Bu nedenle sıcak banyo, buhar banyosu, sauna gibi sıcak ortamlar varis hastalığının gelişimi ve ilerleyişi açısından risk taşımaktadırlar. Aynı şekilde yaz ayları, güneşlenme de varis belirtilerini arttırır. Bu uyaranlardan kaçınmak veya maruz kaldıktan sonra bacaklara 5 dk. Soğuk su masajı yapmak hem şikâyetlerin azalması hem de hastalığın engellenebilmesi açısından faydalı olacaktır.
- Yüksek Topuklu ve Düz Ayakkabılar (babet) Giyin
Yüksek topuklu ve hiç topuksuz ayakkabılar giyildiği zaman diz altında ve arka tarafta bulunan kaslar yürüme sırasında düzgün ve yeterli bir şekilde kasılmazlar. Bu nedenle, o alanda bulunan toplardamarların içindeki akım, kasların sağıcı etkisinden uzak kaldığı için yavaşlar.
Kısa sürede çok ciddi sorunlara neden olmayan bu durum uzun sürerse toplardamar sorunları ortaya çıkmaya başlayabilir. Bu nedenle belirli zamanlarda, kısa süreler için yüksek topuklu veya hiç topuksuz ayakkabıların giyilmesi varis hastalığı açısından çok sakıncalı olmasa da her gün ve gün boyunca bu tür ayakkabıların giyilmesi hastalığın oluşumunu ve şikâyetlerin belirmesini kolaylaştıracaktır.
- Varise Neden Olmamak İçin Beli Sıkı Kıyafetleri Tercih Etmeyin
Toplardamarlar yer çekimine karşı ve pasif bir şekilde akımın devam ettiği damarlardır. Bununla birlikte damar duvarındaki kas tabakası çok kuvvetli olmadığı için dışarıdan gelebilecek basınç ve basılara karşı mukavemeti yeterince iyi değildir. Beli sıkabilecek korse gibi kıyafetler giyilmesi ya da beli sıkı pantolon-kemer kullanılması, toplardamar akımında bozulmalara ve dolayısı ile varis hastalığının oluşmasına ve ilerlemesine müsait bir ortam yaratacaktır.

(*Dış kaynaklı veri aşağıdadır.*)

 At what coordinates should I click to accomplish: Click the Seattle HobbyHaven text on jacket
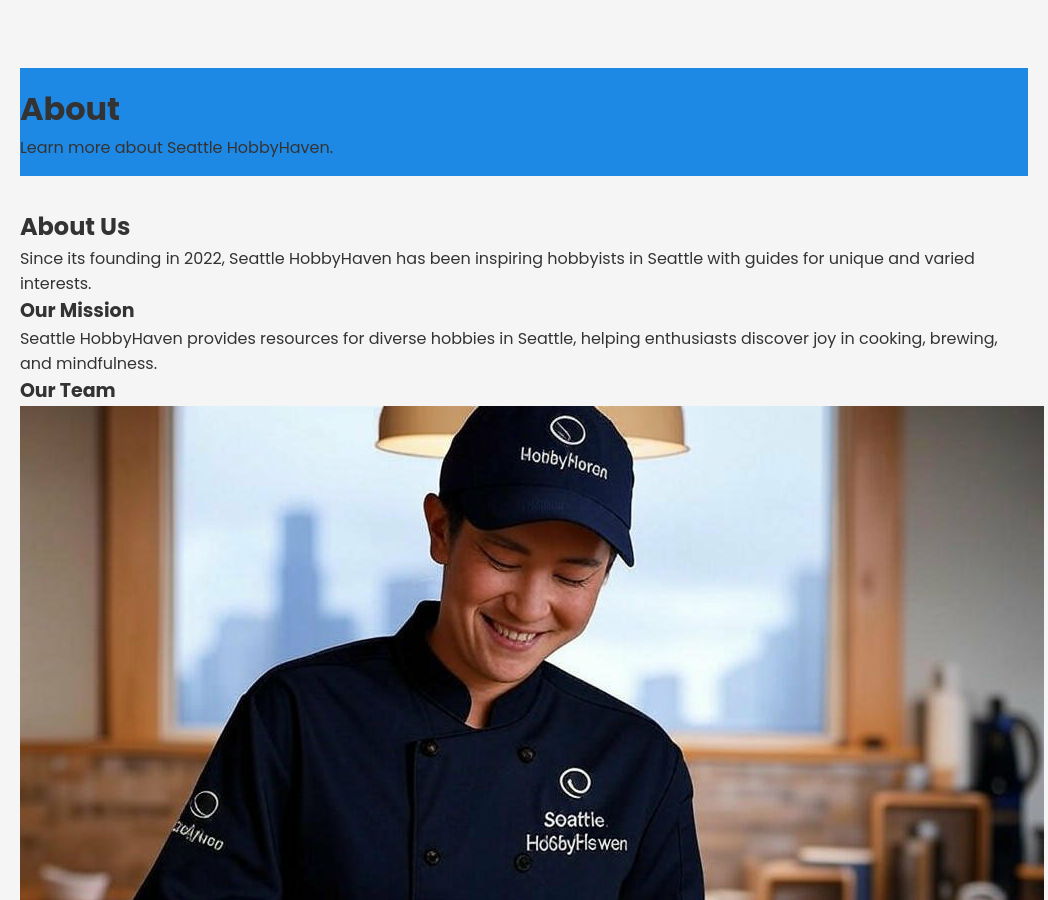click(x=576, y=832)
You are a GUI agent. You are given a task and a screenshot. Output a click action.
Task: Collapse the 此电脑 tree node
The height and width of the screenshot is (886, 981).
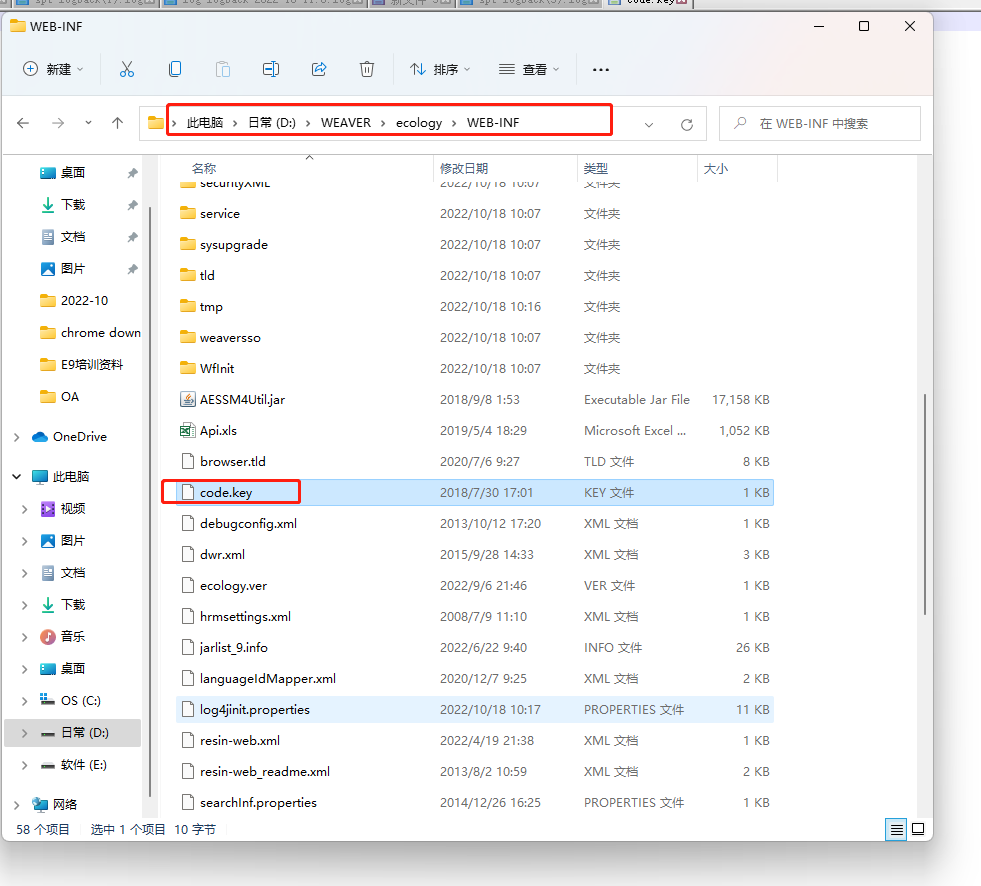tap(17, 477)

- Varisi Önlemek İçin Fazla Kilolardan Kurtulun
Aşırı kilo öncelikle hareketsizliğe neden olacağı için, hareketsizliğin neden olduğu mekanizmalardan ötürü varis gelişimine açık bir zemin hazırlar. Bununla birlikte karın içinde biriken yağlar, bacak damarlarındaki akımı olumsuz yönde etkiler. Bu nedenle pek çok olumsuz sonuca neden olabilecek obeziteden uzak durmak damar sağlığı açısından da önemlidir.